===== TRECHO SELECIONADO
14 anos de estrada

 


Hoje completo 14 anos de Serviço Público. 5.113 dias investido em cargo público. Foi "dia desses" que aquele moleque de 19 anos havia sido aprovado no seu 2° Concurso Público e teve o Termo de Posse assinado meses depois, com recém-completos 20. Mas passou rápido.


De lá pra cá, aprendi (e aprendo) tanto, que por vezes só sei que sei quando me deparo com o problema, muitas vezes inédito, na hora “H”. O poder de improviso liga o botão ON e a gente vai. Mete a cara. Resolve. Por vezes, até se arrisca. Mas no final, a gente resolve.

 

Aprendi sobre realidades.

 

Conheci pessoas. Ampliei meu círculo relacional.

 

Entendi melhor o ser humano e os interesses (os bons e os “nem tanto”, os coletivos e pessoais…) que existem por trás de cada movimento humano.

 

Aprendi a falar. E também a calar, embora aqui eu ainda falhe miseravelmente.

 

Fui convidado a vislumbrar visões de mundo distintas da minha. Caí de cabeça, fui fundo. Conheci da miséria latente do interior de Afuá, no Marajó (uma das regiões mais pobres do Brasil), até o senso de coletividade/civilidade que fazem da Espanha um lugar incrível, pronto a sediar um evento que lance diretrizes pra um mundo mais decente.

 

Pude testemunhar as dificuldades das pessoas em pontos distantes de uma já distante São Félix do Xingu, até os dramas do outro lado do mundo, nas ilhotas da Indonésia, lá na Ásia, que sofrem em modos e proporções muito parecidas com as nossas, talvez pelo bem e mal de compartilharem a mesma latitude no globo.

 

Aprendi que muitas vezes os processos são tão (ou mais) valiosos que os resultados. Entendi que existem frutos impossíveis de contabilizar ou mensurar, mas você sabe que eles estão lá, que foram gerados. Pontes que você fez entre órgãos, setores ou pessoas, e que vão gerar excelentes entregas logo ali na frente. Você deu sua contribuição, “uniu as pontas” e nem é capaz de imaginar o quanto foi importante estimular isso. Não dá nem tempo de contabilizar, avaliar…

 

Contudo, no afã e na angústia de querer realizar coisas – com aquele senso de urgência que já é natural dos que trabalham na área de Meio Ambiente e Desenvolvimento – a gente “ganha” alguns desafetos também, o que aprendi ser “do jogo”.

 

Aprendi que se tivermos que agradar, que seja “o espírito da Lei” e o “bom senso” que cada caso concreto pede. O mesmo bom senso que meu avô costumava classificar como “a mais sublime das leis”.

 

Aprendi também que às vezes não é “o que” se coloca, mas “como” se coloca. E essa a gente aprende a duras penas. Haja incompreensões, mal entendidos e zangas geradas… Algumas, justas, com fundamento. Outras, nem tanto. Paciência, segue o jogo, o importante é não esmorecer. Existe algo acima de tudo isso que sempre vale a pena. O propósito tem que estar sempre acima.

 

Por vezes, também agi mal. O tempo mostra isso quando a gente olha pra trás com mais sensibilidade e menos ímpeto.
==========
===== MATERIAL FORNECIDO
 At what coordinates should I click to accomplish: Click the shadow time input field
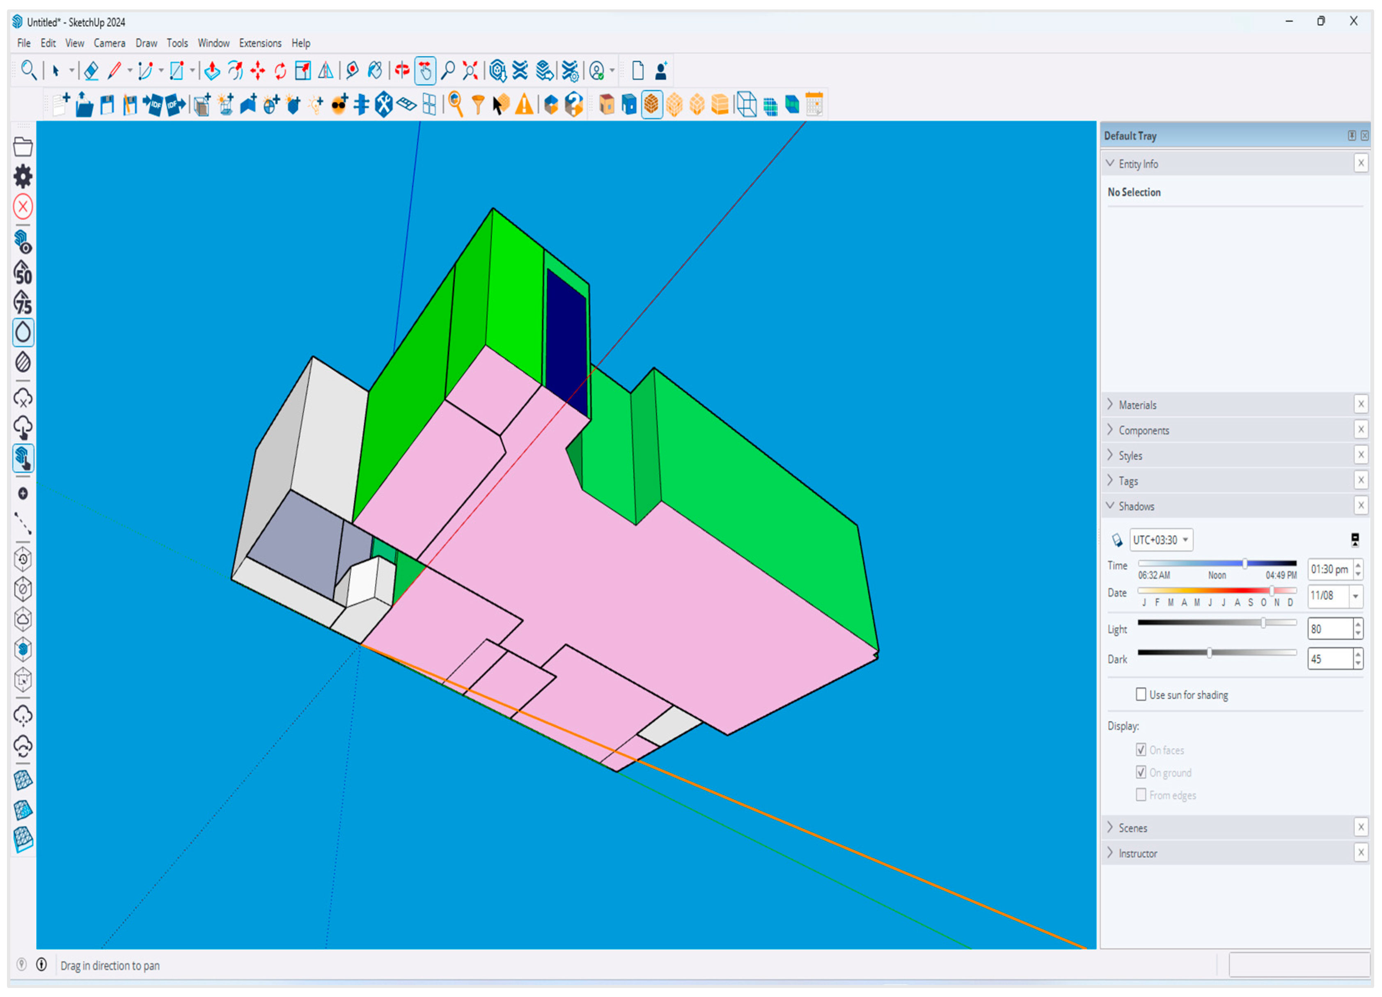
==========
===== MATERIAL FORNECIDO
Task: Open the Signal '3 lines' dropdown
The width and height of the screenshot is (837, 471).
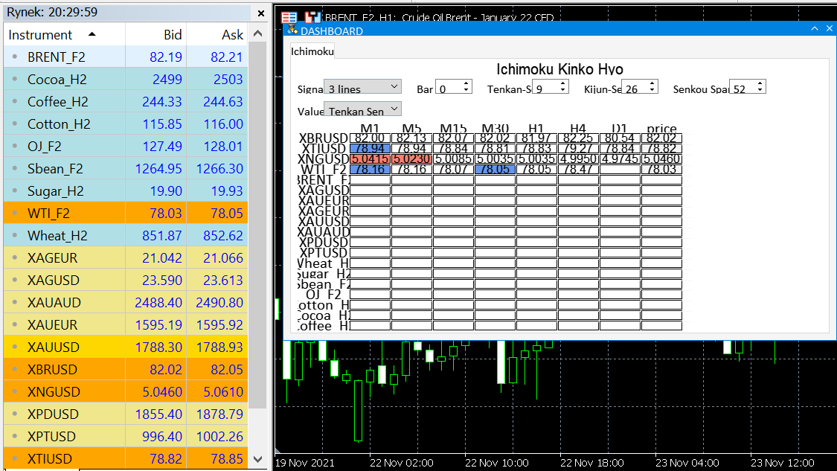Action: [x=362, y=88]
==========
• [OBJETIVO DO EXERCÍCIO]:
Passe para o inglês esta frase do trecho selecionado: "Aprendi que muitas vezes os processos são tão (ou mais) valiosos que os resultados." A listagem não tem nenhum papel nesta atividade.

• [RESULTADO DA TAREFA]:
I learned that processes are often as valuable as (or more valuable than) the results.